Records to use:

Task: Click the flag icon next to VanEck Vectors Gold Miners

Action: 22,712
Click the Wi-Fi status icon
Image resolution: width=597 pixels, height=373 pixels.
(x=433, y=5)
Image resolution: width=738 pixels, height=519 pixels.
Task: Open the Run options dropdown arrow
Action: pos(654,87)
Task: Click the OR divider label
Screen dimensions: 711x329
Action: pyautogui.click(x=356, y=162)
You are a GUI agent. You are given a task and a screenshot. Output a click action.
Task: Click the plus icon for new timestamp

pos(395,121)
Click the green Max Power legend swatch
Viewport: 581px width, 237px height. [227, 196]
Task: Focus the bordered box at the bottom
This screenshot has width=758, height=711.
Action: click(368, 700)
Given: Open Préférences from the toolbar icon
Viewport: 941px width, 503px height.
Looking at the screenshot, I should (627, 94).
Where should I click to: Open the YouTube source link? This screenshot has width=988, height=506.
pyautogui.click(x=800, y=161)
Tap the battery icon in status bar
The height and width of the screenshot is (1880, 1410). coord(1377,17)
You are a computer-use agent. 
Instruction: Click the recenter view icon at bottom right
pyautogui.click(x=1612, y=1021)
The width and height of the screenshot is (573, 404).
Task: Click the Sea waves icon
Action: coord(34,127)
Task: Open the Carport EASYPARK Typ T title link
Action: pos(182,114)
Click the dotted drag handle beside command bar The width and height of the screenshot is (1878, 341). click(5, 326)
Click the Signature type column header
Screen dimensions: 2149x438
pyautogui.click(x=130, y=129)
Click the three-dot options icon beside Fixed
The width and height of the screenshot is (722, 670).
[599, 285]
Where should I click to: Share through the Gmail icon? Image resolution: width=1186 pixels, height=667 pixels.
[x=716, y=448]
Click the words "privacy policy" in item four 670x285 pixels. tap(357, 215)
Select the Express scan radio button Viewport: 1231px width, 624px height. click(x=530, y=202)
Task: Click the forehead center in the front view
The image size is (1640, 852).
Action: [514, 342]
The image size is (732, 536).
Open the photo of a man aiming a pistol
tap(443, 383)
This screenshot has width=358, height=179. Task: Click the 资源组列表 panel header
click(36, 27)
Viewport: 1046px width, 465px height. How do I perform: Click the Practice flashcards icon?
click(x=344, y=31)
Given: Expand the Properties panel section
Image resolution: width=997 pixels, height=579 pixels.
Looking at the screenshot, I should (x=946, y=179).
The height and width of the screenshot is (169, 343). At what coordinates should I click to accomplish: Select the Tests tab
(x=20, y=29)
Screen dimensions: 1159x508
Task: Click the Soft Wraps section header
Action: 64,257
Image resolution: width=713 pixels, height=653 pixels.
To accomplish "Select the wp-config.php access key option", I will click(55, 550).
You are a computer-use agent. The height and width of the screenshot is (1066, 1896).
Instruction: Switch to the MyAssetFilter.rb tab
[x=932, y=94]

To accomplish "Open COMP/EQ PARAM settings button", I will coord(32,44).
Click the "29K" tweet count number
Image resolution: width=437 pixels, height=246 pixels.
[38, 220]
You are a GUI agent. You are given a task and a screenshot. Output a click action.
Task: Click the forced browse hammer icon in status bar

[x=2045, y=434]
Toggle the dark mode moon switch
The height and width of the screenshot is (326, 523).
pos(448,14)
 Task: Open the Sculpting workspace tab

What the exercise asks: Reproduce the items above verbatim, starting at the very first line and stopping after the line that contains "The height and width of the screenshot is (1880, 1410).", including that line.

Solution to the problem:
Task: Click the flag icon next to VanEck Vectors Gold Miners

Action: 22,712
Click the Wi-Fi status icon
Image resolution: width=597 pixels, height=373 pixels.
(x=433, y=5)
Image resolution: width=738 pixels, height=519 pixels.
Task: Open the Run options dropdown arrow
Action: pos(654,87)
Task: Click the OR divider label
Screen dimensions: 711x329
Action: pyautogui.click(x=356, y=162)
You are a GUI agent. You are given a task and a screenshot. Output a click action.
Task: Click the plus icon for new timestamp

pos(395,121)
Click the green Max Power legend swatch
Viewport: 581px width, 237px height. [227, 196]
Task: Focus the bordered box at the bottom
This screenshot has width=758, height=711.
Action: click(368, 700)
Given: Open Préférences from the toolbar icon
Viewport: 941px width, 503px height.
Looking at the screenshot, I should (627, 94).
Where should I click to: Open the YouTube source link? This screenshot has width=988, height=506.
pyautogui.click(x=800, y=161)
Tap the battery icon in status bar
The height and width of the screenshot is (1880, 1410). coord(1377,17)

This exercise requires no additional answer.